- Task details
Extract from the records below the lines starting at the one containing "1443x540 pixels." and ending with the one containing "Action: click(x=729, y=516)", and reproduce them verbatim with both end lines included.

- Data shown
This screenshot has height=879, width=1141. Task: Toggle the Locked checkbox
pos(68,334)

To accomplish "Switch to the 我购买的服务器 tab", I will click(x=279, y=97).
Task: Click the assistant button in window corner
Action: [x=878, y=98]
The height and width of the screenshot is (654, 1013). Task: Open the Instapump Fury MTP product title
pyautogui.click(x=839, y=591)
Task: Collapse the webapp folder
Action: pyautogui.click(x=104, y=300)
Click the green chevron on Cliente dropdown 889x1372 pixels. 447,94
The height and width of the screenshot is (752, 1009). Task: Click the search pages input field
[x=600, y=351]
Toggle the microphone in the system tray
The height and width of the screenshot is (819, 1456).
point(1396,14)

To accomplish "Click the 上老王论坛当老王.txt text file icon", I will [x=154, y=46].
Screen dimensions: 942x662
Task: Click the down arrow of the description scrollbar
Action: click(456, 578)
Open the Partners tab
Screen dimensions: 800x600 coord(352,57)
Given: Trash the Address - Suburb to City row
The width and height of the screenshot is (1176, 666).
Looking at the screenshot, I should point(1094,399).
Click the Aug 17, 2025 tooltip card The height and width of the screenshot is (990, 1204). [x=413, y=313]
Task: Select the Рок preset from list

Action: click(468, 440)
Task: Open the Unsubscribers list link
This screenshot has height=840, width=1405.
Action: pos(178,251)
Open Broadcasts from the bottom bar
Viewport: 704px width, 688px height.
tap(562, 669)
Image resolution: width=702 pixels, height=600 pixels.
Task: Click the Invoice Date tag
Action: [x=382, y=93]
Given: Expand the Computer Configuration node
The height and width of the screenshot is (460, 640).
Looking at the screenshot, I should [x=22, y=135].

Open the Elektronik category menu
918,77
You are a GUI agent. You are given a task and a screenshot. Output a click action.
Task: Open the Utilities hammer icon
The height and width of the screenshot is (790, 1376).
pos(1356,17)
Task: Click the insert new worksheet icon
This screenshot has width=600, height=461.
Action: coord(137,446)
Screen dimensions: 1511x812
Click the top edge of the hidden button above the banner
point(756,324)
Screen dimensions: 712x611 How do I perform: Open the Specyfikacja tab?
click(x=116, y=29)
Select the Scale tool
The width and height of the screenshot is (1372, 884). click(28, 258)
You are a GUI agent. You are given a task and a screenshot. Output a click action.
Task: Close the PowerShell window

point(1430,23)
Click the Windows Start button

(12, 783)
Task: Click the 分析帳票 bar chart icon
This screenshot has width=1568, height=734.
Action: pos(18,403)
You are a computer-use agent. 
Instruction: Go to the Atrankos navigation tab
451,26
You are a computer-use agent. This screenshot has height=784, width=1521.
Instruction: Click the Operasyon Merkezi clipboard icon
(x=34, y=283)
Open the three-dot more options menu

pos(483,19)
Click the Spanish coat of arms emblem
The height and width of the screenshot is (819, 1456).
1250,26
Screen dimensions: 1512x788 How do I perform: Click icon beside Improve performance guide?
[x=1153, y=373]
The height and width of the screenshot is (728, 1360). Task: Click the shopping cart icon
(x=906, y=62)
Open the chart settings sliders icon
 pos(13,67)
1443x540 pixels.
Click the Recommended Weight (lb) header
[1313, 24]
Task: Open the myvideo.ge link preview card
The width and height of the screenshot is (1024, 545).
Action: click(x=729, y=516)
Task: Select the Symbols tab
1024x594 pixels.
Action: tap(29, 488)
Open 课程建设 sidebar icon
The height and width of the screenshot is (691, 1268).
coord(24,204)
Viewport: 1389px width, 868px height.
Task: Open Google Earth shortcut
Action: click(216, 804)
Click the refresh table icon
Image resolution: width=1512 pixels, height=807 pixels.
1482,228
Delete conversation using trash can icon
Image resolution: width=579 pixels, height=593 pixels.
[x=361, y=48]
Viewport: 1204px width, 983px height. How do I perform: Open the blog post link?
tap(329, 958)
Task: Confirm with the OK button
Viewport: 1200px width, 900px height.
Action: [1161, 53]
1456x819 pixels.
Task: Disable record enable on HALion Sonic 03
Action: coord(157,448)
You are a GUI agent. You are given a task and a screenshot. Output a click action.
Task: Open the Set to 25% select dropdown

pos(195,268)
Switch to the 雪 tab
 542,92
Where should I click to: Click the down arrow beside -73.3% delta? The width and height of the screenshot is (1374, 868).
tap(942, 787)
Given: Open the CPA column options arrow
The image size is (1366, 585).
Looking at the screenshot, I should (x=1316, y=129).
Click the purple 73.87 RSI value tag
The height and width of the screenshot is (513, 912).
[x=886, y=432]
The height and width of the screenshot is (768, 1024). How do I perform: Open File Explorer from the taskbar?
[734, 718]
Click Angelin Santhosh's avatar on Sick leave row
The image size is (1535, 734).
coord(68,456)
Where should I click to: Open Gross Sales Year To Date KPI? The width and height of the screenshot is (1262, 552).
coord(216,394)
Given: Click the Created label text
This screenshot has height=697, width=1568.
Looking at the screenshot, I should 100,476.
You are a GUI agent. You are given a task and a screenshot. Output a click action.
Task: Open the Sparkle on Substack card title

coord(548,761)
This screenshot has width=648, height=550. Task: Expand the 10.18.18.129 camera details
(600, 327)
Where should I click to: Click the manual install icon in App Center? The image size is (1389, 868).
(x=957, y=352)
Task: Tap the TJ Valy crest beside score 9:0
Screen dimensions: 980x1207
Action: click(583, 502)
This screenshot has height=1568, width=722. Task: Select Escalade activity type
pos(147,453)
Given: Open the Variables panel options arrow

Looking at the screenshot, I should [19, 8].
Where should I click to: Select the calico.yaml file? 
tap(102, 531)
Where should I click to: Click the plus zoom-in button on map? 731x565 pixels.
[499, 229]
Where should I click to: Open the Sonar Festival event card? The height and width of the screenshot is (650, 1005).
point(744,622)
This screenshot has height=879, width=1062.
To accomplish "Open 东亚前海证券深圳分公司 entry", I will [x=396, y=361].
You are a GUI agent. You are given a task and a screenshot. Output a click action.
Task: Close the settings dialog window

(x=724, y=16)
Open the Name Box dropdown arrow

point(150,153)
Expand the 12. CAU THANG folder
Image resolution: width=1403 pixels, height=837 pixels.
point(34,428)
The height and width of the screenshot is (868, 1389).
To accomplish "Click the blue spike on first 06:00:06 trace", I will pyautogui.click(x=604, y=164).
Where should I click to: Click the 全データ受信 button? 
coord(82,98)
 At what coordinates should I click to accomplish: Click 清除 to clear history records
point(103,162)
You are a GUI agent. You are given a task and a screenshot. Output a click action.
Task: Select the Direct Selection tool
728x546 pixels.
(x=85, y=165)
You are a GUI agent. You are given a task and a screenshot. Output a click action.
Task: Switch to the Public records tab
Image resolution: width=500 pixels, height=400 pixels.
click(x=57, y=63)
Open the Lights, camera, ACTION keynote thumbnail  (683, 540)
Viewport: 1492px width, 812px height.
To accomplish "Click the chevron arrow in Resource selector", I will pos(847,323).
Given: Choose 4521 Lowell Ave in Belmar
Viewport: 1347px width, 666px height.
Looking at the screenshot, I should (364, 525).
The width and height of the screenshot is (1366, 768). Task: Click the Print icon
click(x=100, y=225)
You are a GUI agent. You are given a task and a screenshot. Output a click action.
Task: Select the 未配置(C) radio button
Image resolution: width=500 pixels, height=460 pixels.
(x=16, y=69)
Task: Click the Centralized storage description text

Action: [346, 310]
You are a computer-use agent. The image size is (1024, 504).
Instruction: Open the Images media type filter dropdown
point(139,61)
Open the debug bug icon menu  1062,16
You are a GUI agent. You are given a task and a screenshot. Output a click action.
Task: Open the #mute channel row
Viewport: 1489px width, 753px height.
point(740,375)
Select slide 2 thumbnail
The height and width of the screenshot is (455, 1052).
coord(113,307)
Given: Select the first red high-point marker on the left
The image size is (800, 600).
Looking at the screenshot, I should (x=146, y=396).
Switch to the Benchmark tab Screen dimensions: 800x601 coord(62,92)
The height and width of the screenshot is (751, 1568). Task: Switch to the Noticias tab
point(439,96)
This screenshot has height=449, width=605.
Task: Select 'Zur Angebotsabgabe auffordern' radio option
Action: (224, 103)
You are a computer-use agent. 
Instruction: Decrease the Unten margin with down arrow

- Result of the task
1443x540 pixels.
Click the Recommended Weight (lb) header
[1313, 24]
Task: Open the myvideo.ge link preview card
The width and height of the screenshot is (1024, 545).
Action: click(x=729, y=516)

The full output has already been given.